▶ **TRECHO**:
Essa galáxia chama atenção por seu formato semelhante ao símbolo do infinito, com dois lóbulos vermelhos (os núcleos)
Por Misto Brasil – DF
Usando o Telescópio Espacial James Webb (JWST, na sigla em inglês), astrônomos identificaram a intrigante Galáxia do Infinito, onde pode ter surgido um buraco negro de colapso direto — criado não a partir de estrelas, mas de gás puro. A descoberta desafia teorias antigas sobre a formação dos buracos negros supermassivos.
Astrônomos, usando o JWST, descobriram a Galáxia do Infinito, que pode abrigar um raro “buraco negro de colapso direto” — formado diretamente de uma nuvem de gás e poeira em vez de surgir da morte de uma estrela.
Isso pode representar a primeira evidência observacional desse tipo de nascimento de buracos negros.

▶ **SOLICITAÇÃO**: De acordo com o trecho, que telescópio os astrônomos utilizaram para identificar a Galáxia do Infinito?

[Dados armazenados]
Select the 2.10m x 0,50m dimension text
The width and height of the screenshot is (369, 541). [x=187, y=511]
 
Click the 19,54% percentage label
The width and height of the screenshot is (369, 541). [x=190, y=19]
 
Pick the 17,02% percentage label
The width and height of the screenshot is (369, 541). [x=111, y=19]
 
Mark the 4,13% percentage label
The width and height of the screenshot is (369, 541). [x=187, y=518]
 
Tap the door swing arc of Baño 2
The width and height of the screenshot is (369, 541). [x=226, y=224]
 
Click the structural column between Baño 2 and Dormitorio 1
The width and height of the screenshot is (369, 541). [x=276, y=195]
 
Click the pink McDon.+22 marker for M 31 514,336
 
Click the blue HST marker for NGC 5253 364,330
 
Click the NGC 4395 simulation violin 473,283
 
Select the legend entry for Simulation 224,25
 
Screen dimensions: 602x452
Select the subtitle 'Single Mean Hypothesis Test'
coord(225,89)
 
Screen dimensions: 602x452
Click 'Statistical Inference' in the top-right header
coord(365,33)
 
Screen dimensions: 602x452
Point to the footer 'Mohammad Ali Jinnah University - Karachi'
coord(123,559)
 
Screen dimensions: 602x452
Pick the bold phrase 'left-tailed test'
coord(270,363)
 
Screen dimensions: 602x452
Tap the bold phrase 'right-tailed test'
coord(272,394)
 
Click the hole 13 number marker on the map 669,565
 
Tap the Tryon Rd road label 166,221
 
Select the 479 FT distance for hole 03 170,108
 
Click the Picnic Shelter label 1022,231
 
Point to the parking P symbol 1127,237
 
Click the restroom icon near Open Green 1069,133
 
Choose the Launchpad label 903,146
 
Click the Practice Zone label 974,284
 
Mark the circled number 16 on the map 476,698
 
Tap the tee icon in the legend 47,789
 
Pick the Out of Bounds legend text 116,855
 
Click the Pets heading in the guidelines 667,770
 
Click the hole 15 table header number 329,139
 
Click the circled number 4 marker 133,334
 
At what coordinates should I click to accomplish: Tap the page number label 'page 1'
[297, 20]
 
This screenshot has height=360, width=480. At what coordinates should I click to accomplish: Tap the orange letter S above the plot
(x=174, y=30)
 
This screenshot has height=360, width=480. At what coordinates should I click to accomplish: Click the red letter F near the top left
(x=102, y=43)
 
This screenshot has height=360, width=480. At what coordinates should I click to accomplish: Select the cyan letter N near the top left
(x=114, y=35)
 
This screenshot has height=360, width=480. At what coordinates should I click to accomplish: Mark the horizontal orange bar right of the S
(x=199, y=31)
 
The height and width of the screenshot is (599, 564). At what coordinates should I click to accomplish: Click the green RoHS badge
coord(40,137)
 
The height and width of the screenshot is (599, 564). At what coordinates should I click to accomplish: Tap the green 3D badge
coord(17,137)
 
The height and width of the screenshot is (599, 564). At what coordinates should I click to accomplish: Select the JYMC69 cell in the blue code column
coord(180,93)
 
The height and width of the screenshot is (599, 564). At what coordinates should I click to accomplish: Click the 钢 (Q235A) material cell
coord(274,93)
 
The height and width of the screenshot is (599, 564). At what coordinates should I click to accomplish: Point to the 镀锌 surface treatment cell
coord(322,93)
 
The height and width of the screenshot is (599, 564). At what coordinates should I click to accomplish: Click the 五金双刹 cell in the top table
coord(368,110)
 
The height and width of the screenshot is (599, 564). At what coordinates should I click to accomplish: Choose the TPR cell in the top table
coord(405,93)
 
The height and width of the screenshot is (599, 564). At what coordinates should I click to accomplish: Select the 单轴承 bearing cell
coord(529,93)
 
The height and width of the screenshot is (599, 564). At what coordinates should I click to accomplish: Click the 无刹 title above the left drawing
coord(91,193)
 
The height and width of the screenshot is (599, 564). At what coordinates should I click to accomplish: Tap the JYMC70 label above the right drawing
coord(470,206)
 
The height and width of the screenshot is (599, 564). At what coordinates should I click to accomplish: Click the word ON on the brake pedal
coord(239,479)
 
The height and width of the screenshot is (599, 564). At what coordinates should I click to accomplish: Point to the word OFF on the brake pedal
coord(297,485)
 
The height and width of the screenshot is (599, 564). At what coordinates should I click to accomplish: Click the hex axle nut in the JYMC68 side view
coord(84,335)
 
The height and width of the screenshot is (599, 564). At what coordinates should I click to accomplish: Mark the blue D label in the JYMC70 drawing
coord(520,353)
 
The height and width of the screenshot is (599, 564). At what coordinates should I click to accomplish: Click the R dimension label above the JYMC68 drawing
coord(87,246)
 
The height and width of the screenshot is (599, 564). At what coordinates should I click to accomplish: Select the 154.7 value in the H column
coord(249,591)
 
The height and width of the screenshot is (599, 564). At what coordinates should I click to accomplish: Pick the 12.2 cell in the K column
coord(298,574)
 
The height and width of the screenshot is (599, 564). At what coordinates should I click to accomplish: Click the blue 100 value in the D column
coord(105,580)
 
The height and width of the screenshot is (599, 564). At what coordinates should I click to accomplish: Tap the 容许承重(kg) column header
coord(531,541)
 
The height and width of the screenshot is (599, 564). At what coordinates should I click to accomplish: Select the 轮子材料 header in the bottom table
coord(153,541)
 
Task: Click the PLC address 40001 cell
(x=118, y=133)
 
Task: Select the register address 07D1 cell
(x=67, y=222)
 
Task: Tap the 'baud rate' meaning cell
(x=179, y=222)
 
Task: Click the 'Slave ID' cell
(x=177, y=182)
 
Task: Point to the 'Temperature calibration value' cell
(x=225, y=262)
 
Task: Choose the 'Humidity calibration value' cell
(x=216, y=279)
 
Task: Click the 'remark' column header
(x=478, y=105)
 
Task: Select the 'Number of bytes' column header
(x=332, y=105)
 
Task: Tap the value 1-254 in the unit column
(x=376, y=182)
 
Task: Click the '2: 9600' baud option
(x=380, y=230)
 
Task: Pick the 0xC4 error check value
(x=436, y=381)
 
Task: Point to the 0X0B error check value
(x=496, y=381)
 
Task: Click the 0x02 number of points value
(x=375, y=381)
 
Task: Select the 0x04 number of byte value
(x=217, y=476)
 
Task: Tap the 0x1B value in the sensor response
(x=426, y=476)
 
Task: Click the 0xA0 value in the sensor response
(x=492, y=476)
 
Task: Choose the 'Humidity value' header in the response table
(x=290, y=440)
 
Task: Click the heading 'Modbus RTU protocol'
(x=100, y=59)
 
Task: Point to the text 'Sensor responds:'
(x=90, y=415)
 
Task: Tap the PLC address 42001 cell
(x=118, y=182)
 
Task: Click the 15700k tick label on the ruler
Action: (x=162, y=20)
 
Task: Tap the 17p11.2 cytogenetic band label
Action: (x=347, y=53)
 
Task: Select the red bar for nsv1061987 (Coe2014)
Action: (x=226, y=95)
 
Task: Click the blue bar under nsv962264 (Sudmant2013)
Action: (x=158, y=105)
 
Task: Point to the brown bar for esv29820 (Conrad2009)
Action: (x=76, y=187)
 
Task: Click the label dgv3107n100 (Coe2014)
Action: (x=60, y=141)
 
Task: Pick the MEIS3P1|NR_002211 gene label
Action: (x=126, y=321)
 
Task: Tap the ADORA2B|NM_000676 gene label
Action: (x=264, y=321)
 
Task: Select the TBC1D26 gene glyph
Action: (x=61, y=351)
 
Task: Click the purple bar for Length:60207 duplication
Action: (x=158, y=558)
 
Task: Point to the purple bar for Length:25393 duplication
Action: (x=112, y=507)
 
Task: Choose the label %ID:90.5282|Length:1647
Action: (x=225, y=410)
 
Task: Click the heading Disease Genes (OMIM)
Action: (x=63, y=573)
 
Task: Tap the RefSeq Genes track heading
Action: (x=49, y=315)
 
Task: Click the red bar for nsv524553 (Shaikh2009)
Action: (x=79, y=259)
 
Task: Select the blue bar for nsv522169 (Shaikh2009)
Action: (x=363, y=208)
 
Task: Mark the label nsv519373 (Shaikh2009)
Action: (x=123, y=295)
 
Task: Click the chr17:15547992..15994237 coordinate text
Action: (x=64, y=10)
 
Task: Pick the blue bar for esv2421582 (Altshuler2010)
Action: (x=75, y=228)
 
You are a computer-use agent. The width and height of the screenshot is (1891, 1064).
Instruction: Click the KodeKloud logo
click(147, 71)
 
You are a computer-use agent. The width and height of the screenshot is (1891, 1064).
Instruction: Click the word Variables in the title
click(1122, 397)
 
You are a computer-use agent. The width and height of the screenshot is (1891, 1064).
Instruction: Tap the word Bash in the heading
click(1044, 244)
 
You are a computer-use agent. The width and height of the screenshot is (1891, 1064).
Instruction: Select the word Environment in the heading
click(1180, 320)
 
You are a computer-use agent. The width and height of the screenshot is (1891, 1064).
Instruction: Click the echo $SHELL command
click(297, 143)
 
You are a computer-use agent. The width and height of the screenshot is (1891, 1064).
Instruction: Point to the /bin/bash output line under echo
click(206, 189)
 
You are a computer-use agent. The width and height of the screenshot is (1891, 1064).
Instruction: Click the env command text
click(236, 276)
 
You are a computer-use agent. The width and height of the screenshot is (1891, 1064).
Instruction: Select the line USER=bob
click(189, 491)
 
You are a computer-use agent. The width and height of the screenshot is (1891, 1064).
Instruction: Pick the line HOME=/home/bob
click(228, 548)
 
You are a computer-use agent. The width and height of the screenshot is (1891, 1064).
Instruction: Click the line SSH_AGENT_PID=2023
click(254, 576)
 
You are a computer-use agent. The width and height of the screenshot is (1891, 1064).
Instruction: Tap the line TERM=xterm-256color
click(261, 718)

▶ **ESPAÇO DA RESPOSTA**: O Telescópio Espacial James Webb (JWST).